Democrats point out that the budget bill includes several steps in the governor’s direction. The proposal would have left residential property tax rates level and set aside the $34.5 million in surplus funds the governor wants to harness to buy down taxes next year, for example.
The budget bill included most of the initial budget and tax proposals that were passed last month with broad bipartisan support, while leaving out provisions in the few areas where agreement has been elusive. The proposal was pitched as a spending compromise that would alleviate fears of a shutdown while the governor and lawmakers hammered out a deal on the most divisive issues.
But it didn’t work, and with less than two weeks to go until the budget deadline, Democrats are going to move everything into one bill, including the issues that have proven most troublesome.
“Within the time frame we are working in, I would anticipate what we are going to do is one bill,” Sen. Jane Kitchel, D-Caledonia, chair of the Senate Appropriations Committee, said after a brief Senate session Tuesday afternoon.
Kitchel said the bill would allocate the $45 million in one-time money, set tax rates for the coming year, and possibly include a statewide teacher health care plan backed, in theory, by both the governor and Democratic lawmakers.
Although tax bills are supposed to originate in the House, legislative leaders are saying that H.13 is primarily an appropriations bill that will include some tax provisions.
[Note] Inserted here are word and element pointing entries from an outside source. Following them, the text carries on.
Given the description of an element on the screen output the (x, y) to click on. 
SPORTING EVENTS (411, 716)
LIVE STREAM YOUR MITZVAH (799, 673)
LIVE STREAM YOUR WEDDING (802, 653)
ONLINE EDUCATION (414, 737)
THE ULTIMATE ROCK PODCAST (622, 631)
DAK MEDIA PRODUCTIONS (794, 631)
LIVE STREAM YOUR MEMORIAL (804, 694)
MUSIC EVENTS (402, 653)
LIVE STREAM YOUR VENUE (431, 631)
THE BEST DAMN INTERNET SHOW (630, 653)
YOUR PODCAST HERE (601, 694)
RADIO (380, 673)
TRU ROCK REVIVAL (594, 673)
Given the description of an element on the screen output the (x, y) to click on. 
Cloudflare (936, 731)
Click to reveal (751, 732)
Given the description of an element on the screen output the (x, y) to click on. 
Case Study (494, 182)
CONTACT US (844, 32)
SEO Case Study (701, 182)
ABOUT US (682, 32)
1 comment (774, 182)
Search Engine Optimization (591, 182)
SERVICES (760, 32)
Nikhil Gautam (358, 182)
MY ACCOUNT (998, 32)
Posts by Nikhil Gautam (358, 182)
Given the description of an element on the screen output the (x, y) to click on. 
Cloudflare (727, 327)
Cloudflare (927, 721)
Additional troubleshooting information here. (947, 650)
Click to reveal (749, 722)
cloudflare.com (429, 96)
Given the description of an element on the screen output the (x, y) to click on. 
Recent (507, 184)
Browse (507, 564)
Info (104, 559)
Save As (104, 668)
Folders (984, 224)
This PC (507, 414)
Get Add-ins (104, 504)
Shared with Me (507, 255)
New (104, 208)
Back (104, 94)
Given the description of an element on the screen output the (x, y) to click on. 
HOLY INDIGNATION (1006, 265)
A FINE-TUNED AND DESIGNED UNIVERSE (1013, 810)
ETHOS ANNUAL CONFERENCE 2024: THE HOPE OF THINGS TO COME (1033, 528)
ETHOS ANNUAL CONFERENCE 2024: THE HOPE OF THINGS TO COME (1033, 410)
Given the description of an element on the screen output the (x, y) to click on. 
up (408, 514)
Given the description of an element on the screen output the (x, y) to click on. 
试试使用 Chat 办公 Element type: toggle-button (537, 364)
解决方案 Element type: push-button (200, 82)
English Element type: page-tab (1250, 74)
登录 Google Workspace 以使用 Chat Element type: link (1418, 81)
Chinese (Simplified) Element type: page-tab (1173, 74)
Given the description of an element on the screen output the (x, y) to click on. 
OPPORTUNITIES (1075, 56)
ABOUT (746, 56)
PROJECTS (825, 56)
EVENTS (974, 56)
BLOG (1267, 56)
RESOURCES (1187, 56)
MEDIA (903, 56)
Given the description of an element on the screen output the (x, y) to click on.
Typically, budget and tax legislation are kept separate.
The Senate appropriations, finance and education committees will begin joint meetings Wednesday morning, Kitchel said.
Kitchel does not expect the bill would use one-time money to keep tax rates level. The governor has refused to sign legislation that allows rates to increase and has insisted that the Legislature use one time funds to buy down rates.

“No, I don’t think we’re prepared to say that the third budget will simply be agreeing with the administration’s proposals,” she said.
There has been another significant change in the dynamics of the dispute since the governor vetoed the second budget bill last week. On Friday, Scott met with Johnson and Ashe for the first time since the special session began a month ago.
Ashe and Johnson have pledged to only negotiate in public, and both said on Tuesday that their meeting with the governor did not qualify as a negotiating session.
“It wasn’t a discussion of details or policies or anything other than just the kind of value you get when you see each other’s faces and recall that once we get through this we have to keep working together,” Ashe said. “But it didn’t move the needle toward a resolution to this.”
Johnson and the governor also met privately on Thursday, without any staff, according to her chief of staff, Katherine Levasseur.
“It is not unusual for leaders of each branch of government to meet privately,” Levasseur said in an email. “The meeting was not a negotiation; rather, a conversation in which the Speaker encouraged the Governor to sign H.13 and pledged to continue to work toward compromise on outstanding areas of disagreement.”